WORK ORDER -
Show each line of the records in which the word "dimensions" occurs.

[Records contained in a dataset]
# # # #
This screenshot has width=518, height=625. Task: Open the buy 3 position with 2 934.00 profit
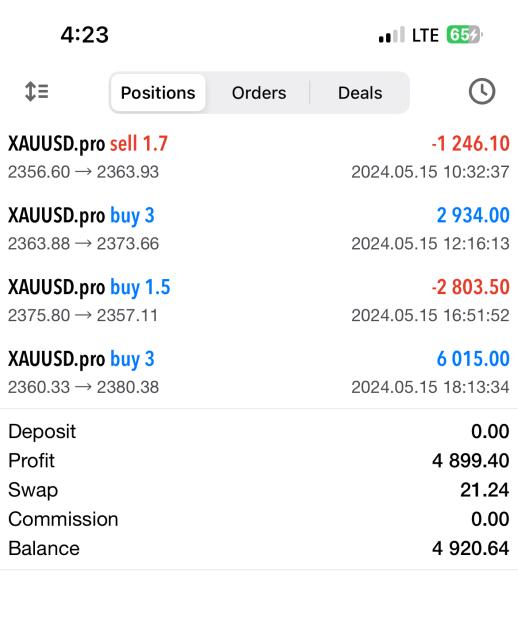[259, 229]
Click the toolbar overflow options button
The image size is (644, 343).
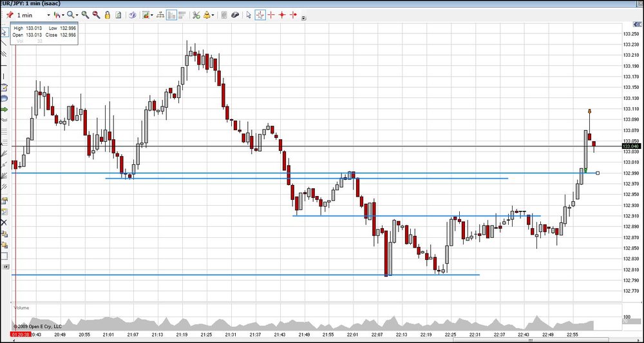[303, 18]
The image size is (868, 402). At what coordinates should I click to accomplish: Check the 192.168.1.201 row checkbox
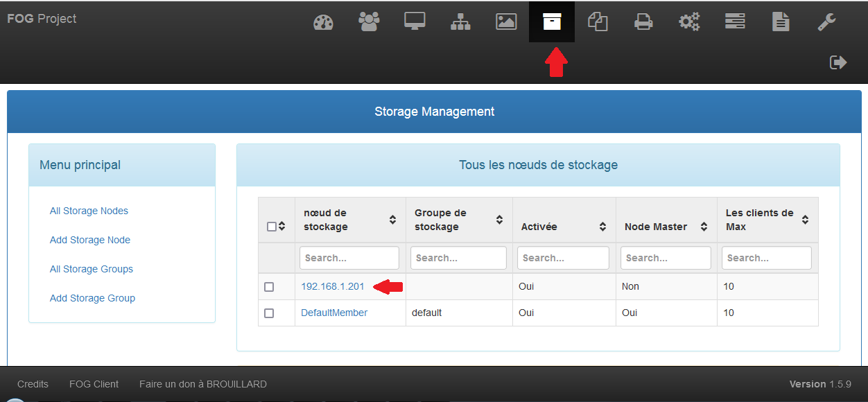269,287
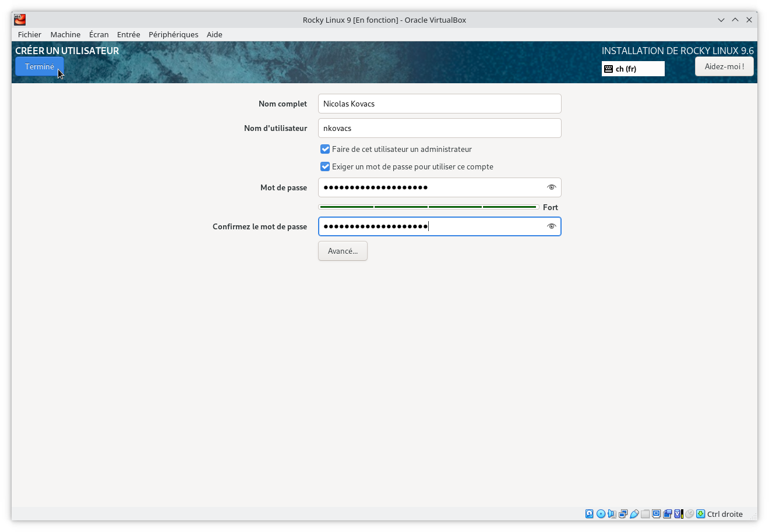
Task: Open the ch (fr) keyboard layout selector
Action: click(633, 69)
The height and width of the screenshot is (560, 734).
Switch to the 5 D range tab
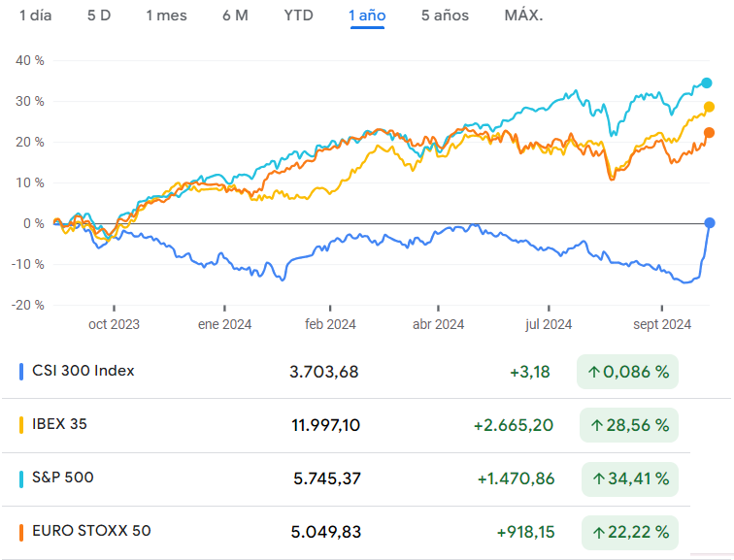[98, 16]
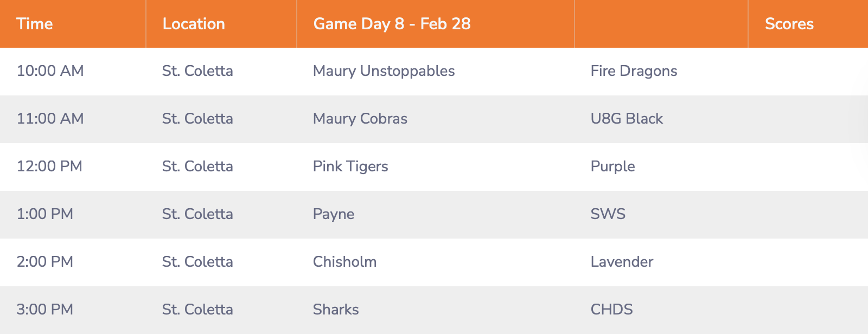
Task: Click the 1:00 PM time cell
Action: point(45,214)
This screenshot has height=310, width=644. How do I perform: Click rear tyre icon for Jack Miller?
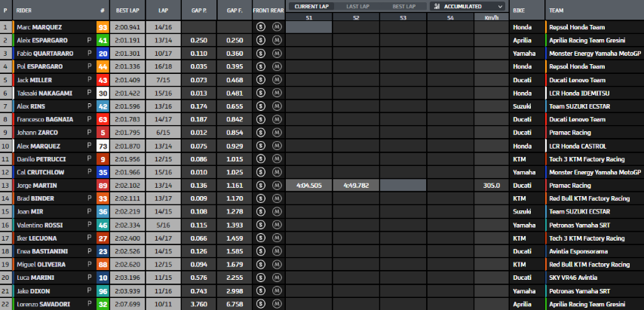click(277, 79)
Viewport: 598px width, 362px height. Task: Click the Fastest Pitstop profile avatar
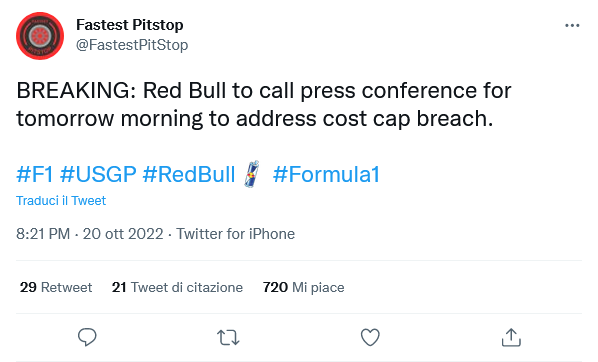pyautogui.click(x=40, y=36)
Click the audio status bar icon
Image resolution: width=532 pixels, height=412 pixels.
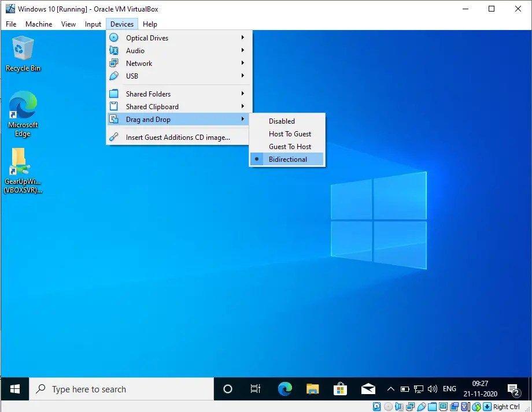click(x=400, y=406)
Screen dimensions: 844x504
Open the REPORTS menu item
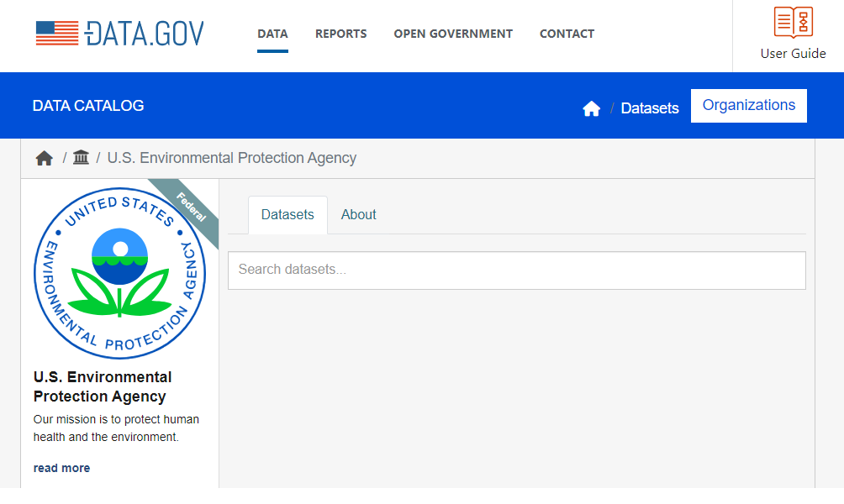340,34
# # # #
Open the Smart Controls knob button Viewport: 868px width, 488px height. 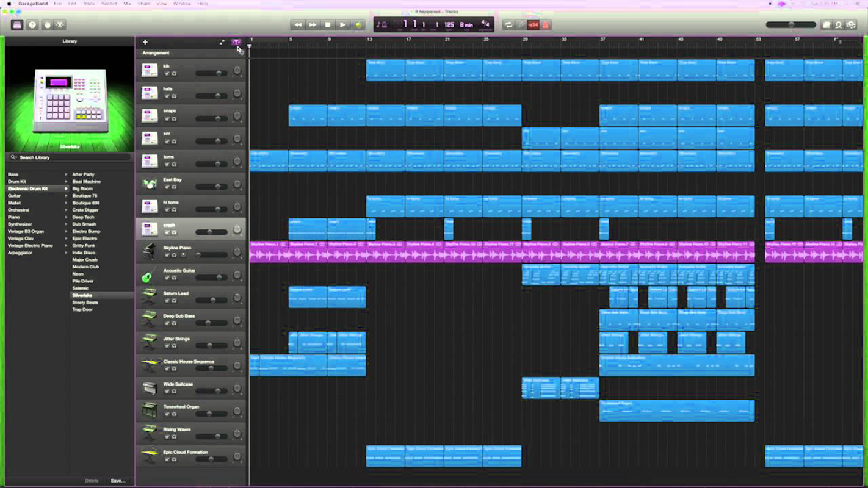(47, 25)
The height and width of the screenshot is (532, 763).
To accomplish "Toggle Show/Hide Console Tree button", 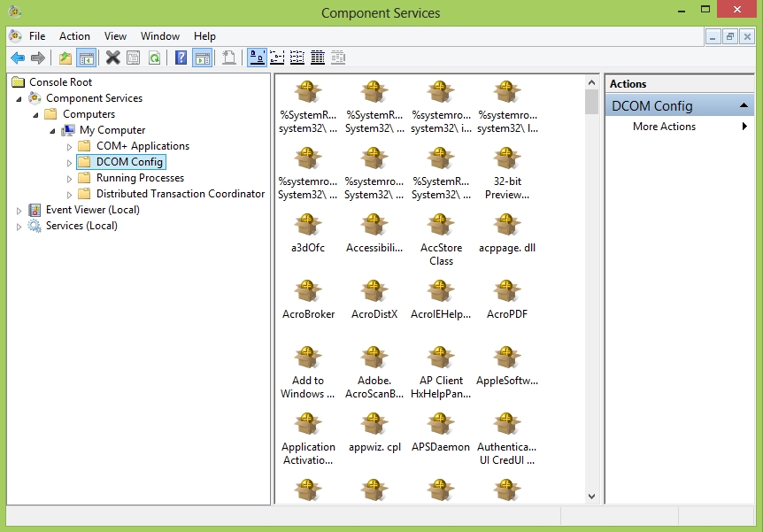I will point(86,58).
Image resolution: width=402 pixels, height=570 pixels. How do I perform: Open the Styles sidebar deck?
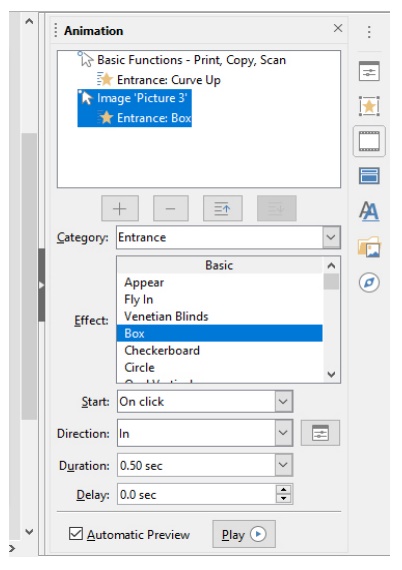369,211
# # # #
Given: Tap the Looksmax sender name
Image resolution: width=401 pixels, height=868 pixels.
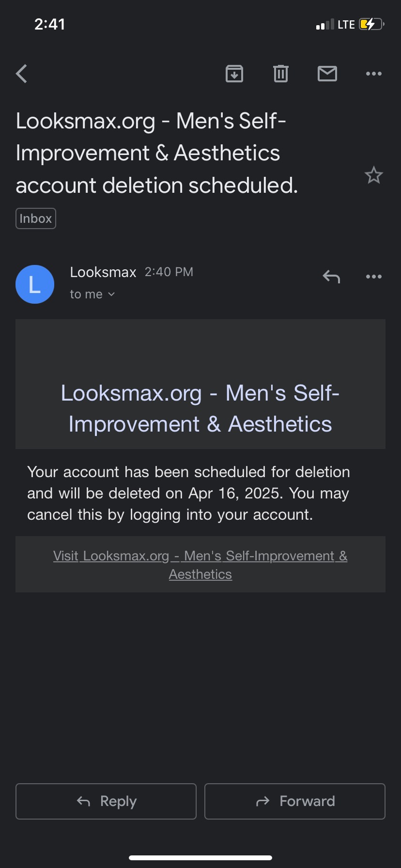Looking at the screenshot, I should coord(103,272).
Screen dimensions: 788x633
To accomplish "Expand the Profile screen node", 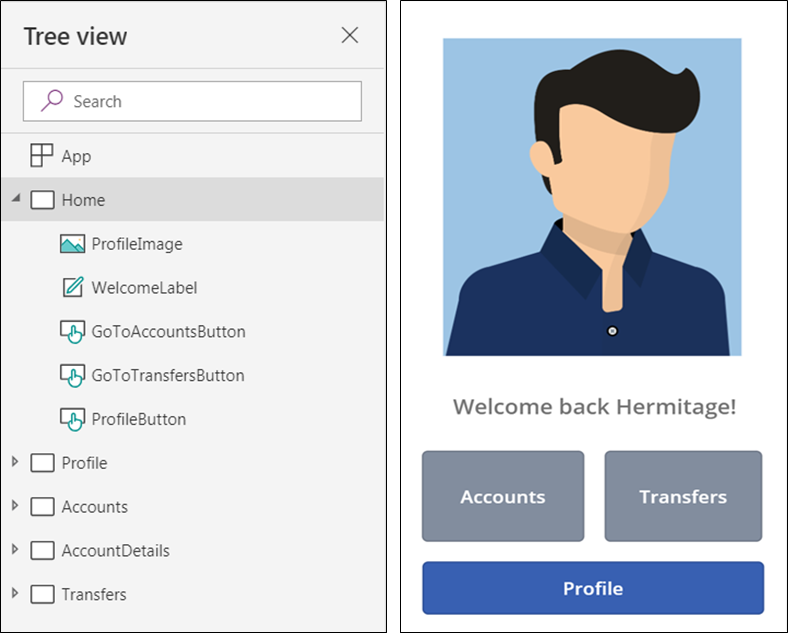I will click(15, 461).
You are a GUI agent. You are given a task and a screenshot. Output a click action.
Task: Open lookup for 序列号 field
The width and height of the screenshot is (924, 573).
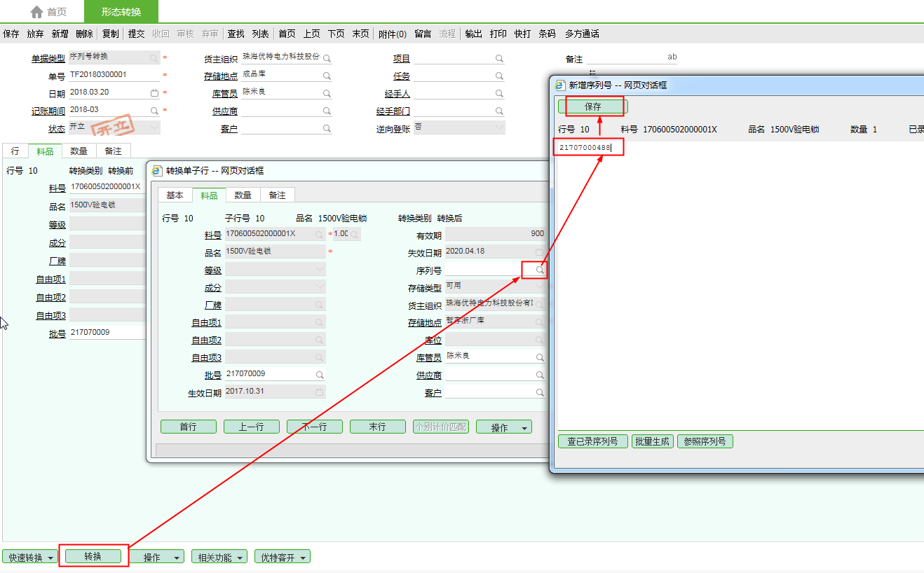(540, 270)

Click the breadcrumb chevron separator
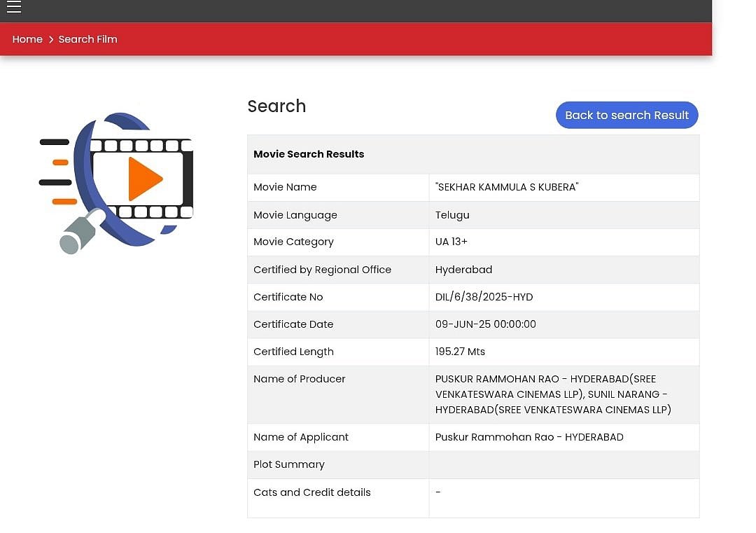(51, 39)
# # # #
OUTPUT FOR THIS TASK -
Screen dimensions: 844x504
Screen dimensions: 788x633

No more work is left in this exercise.